LLMS.txt Overview

Last Modified:: 29 Apr 2026
User Level:: Power User

You've put enormous effort into your websites. You've created carefully written course descriptions, faculty profiles, event listings, and research pages. But there's a growing challenge: the way people find information online is changing rapidly, and your website may not be keeping up.

Search engines have always used automated programmes called "crawlers" to read and index websites. In recent years, AI-powered tools (including chatbots like ChatGPT and Gemini, and AI-enhanced search engines) have started using their own crawlers to gather information.
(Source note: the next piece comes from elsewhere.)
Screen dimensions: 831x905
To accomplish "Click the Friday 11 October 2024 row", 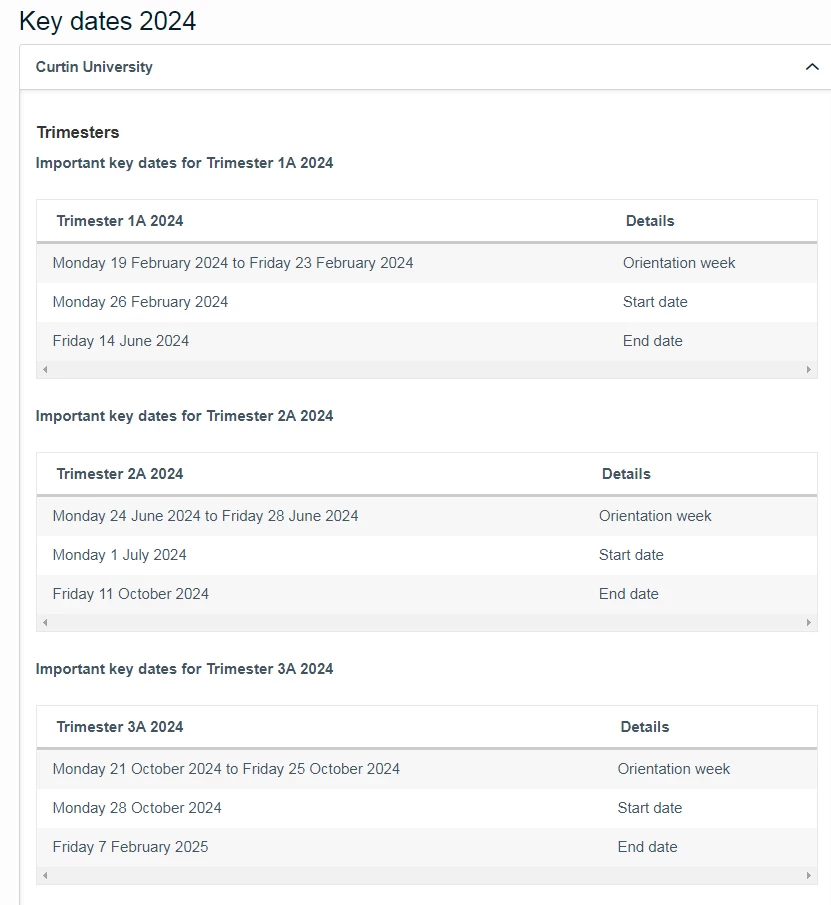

These tools don't just look at the words on your page; they try to understand what your content means and how it relates to real-world areas like courses, people, and events.
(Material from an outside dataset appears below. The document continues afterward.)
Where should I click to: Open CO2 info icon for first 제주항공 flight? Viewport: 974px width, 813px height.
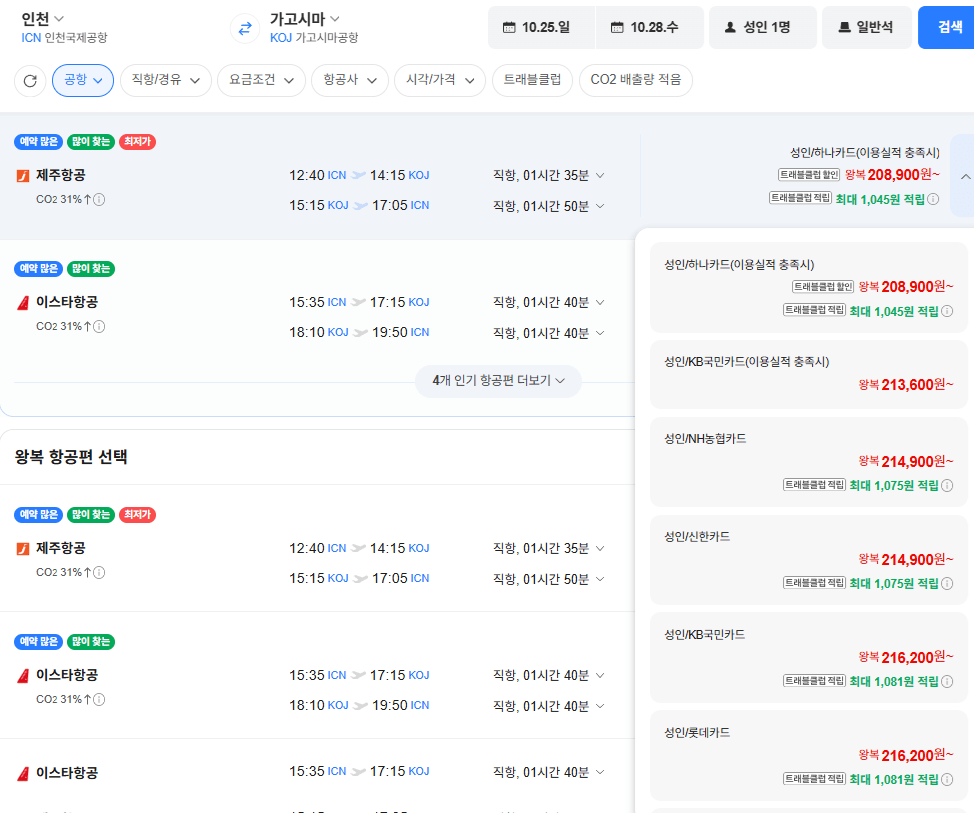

This documentation will assist you in creating your initial LLMS.txt file with the core sections that will help your website gain more visibility for AI agents.

What LLMS.txt actually is

LLMS.txt is currently an emerging convention, not something formally defined or ratified by a standards body like W3C (web standards like HTML, CSS) or IETF (internet protocols like HTTP), which means that there’s currently no official specification, no RFC, and no universal agreement on File format, Supported fields, Parsing rules, Enforcement behavior, etc.

IMPORTANT NOTE: This documentation is based on what we know as of today, so this might change at any point and will require constant reviews as the technology develops and expands.

Who’s using it?

Right now, usage is on an early-stage and inconsistent and its mostly seen in:

AI-forward companies
Developer experiments
RAG / LLM tooling pipelines

Some organizations are starting to explore similar ideas, but there’s no universal adoption yet.

Does any AI actually follow it?

Some custom pipelines and crawlers may read it but most major LLM providers don’t publicly guarantee support. Currently this is best thought of as advisory metadata, not enforceable rules.

Why people are still using it?

Even without standardization, it’s useful because it:

Provides explicit context AI systems otherwise lack
Helps prevent misinterpretation (e.g., demo vs real data)
Acts as a low-cost signal for future AI tooling

Where it might go

There’s a good chance we’ll eventually see a more formal spec (maybe inspired by robots.txt) in the near future. Also some integration with existing standards (schema, metadata, HTTP headers) as AI crawlers and agents start adopting this convention more and more.